De hecho, el general Spínola había sido el primer presidente de la República tras el fin de la dictadura de Marcelo Caetano y dio la independencia a las colonias portuguesas. Sin embargo, socialistas y comunistas pensaron que aquello era una oportunidad para la revolución e incluso para establecer la dictadura del proletariado. No en vano, la URSS de Leónidas Brézhnev miraba con mucha atención. Spínola fue informado de que el Partido Comunista, apoyado por una parte del Ejército, tenía un plan para dar un golpe de Estado y asesinar a la oposición. Con el fin de evitarlo, Spínola protagonizó su propio golpe el 11 de marzo de 1975. Tras varios enfrentamientos militares, la intentona fracasó y prosiguió el Proceso Revolucionario en Curso. Spínola se escapó en helicóptero y aterrizó sin permiso en la base militar de Talavera la Real, Badajoz. Allí pidió formalmente al gobierno español que pusiera en marcha el «Pacto Ibérico», rubricado en Sevilla el 12 de febrero de 1942, consistente en la defensa mutua de las dictaduras.

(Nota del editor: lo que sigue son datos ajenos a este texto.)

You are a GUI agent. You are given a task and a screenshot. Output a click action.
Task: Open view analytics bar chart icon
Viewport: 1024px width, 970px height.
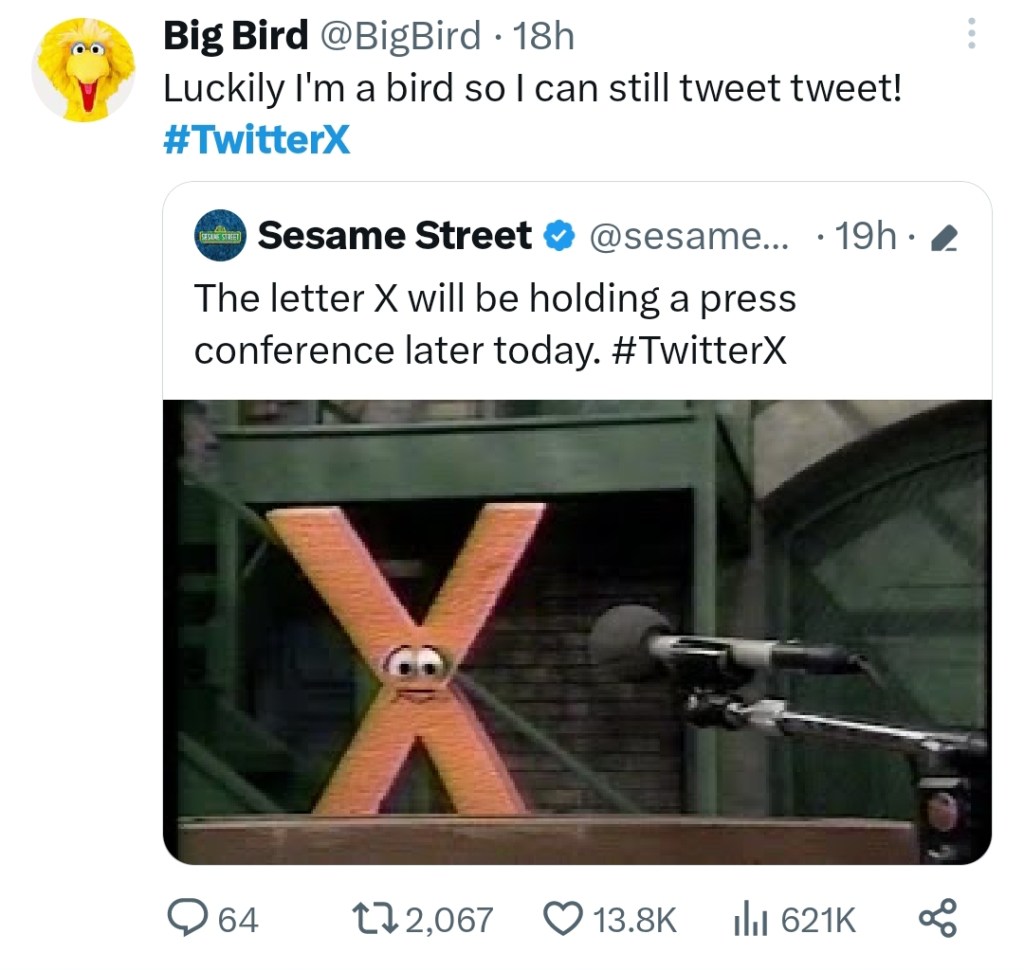750,918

«Ese pacto ha caducado», sentenció Franco al ayudante enviado por Arias Navarro con la misiva urgente. Mientras, el doctor Vicente Pozuelo recogía sus bártulos. Aquello no era cosa suya pero le venció la curiosidad. «¿Qué pasa, Su Excelencia?», preguntó distraído. «Ya sabe –contestó el Caudillo–, los líos de Portugal tras la caída de la dictadura, querido amigo. Ahora están bajo el influjo de los comunistas, que lo infectan todo. El Pacto Ibérico no se puede invocar porque lo ha roto el propio Spínola con su revolución de abril de 1974. Si intervenimos la gente atacará la embajada española y yo tendría que mandar paracaidistas a Lisboa. Mal asunto. En cuanto al asilo político, que se lo dé Brasil, su país hermano». Y se quedó tan ancho, sin mover un músculo facial; bueno, y ninguno de los otros.
Ese 11 de marzo de 1975 se desató la violencia tras el fallido golpe de Estado. Las sedes del Partido Cristiano Demócrata y el domicilio de Spínola fueron saqueadas. Recordaban que el 28 de septiembre del año anterior hubo una enorme manifestación de la derecha contraria a la deriva comunista de la revolución. La convocó Spínola llamando a la «mayoría silenciosa». La izquierda levantó barricadas en Lisboa en contra y se produjo el enfrentamiento. Ese 11 de marzo ocurrió lo mismo, con el añadido de que la embajada española fue cercada por los revolucionarios lusos implicando a la dictadura de Franco en el golpe de Estado de Spínola.
El Caudillo vio la jugada. El ejemplo portugués serviría para demostrar a los españoles que la ruptura no era una buena salida, y menos si suponía la división del Ejército. Dio la orden al gobierno de sacar una nota desmintiendo la participación española en la intentona de Spínola, hizo cruces por la no injerencia en los asuntos internos de otro Estado y ordenó que el general portugués y sus dieciocho hombres no salieran de la base militar de Talavera la Real. Así fue. El 14 de marzo fueron trasladados a Madrid y tomaron un avión comercial rumbo a Brasil.